Records for this exercise: Begin
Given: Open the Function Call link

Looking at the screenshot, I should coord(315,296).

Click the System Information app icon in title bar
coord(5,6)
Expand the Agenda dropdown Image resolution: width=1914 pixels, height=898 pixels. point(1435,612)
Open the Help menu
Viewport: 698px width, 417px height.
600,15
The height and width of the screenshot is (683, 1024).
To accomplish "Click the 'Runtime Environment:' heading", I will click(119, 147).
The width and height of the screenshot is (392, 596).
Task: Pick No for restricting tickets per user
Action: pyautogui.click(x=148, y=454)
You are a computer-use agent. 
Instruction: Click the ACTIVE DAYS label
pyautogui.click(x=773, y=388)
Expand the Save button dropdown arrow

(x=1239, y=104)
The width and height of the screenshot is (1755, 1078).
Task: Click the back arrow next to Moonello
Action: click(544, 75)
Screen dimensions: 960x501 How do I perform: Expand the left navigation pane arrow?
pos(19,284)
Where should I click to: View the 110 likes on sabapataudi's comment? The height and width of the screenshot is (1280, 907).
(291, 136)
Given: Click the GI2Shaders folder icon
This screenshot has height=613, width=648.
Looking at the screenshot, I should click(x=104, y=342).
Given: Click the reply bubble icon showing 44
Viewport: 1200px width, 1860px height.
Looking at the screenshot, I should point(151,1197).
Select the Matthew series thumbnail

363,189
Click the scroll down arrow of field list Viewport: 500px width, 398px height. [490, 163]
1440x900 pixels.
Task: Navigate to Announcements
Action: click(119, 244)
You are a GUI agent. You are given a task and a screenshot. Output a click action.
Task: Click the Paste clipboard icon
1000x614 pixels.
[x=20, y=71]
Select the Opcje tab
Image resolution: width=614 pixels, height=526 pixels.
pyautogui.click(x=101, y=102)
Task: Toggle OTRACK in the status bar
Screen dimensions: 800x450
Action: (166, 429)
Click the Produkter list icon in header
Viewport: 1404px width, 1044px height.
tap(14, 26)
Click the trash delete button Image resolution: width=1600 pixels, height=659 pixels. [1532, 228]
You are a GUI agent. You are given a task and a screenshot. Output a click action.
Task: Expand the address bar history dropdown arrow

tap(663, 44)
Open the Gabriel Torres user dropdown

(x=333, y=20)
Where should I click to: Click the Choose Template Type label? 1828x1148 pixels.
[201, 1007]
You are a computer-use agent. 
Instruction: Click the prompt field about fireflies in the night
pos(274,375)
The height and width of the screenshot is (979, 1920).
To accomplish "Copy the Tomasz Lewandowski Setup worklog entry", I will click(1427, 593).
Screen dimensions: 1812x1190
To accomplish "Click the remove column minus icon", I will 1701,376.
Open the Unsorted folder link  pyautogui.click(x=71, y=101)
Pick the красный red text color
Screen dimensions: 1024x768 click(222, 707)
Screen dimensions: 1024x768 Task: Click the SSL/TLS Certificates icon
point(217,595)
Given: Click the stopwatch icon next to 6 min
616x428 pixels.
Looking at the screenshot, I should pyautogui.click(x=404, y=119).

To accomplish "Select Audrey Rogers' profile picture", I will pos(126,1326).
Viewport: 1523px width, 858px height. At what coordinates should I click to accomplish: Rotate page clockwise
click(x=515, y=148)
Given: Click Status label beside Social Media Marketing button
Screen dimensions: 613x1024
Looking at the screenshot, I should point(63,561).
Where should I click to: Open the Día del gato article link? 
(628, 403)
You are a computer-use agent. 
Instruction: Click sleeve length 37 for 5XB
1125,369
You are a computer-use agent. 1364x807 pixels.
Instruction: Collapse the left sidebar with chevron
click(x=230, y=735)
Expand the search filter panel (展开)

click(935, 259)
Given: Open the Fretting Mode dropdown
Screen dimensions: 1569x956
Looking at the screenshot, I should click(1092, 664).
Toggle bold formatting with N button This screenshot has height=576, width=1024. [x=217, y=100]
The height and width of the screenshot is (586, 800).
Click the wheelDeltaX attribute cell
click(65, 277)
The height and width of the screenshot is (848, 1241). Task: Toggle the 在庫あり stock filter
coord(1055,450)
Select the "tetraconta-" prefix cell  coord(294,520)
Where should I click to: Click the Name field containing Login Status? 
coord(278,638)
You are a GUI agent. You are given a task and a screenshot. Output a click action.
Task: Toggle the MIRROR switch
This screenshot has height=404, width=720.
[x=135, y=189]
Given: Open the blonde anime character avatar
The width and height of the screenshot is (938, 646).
Records for this exercise: End
◆ **What the exercise asks**
From the line containing "Screen dimensions: 613x1024" down to the last line of the records above, print every line exactly, with both ends kept.

◆ **Response**
Screen dimensions: 613x1024
Looking at the screenshot, I should point(63,561).
Where should I click to: Open the Día del gato article link? 
(628, 403)
You are a computer-use agent. 
Instruction: Click sleeve length 37 for 5XB
1125,369
You are a computer-use agent. 1364x807 pixels.
Instruction: Collapse the left sidebar with chevron
click(x=230, y=735)
Expand the search filter panel (展开)

click(935, 259)
Given: Open the Fretting Mode dropdown
Screen dimensions: 1569x956
Looking at the screenshot, I should click(1092, 664).
Toggle bold formatting with N button This screenshot has height=576, width=1024. [x=217, y=100]
The height and width of the screenshot is (586, 800).
Click the wheelDeltaX attribute cell
click(65, 277)
The height and width of the screenshot is (848, 1241). Task: Toggle the 在庫あり stock filter
coord(1055,450)
Select the "tetraconta-" prefix cell  coord(294,520)
Where should I click to: Click the Name field containing Login Status? 
coord(278,638)
You are a GUI agent. You are given a task and a screenshot. Output a click action.
Task: Toggle the MIRROR switch
This screenshot has height=404, width=720.
[x=135, y=189]
Given: Open the blonde anime character avatar
The width and height of the screenshot is (938, 646).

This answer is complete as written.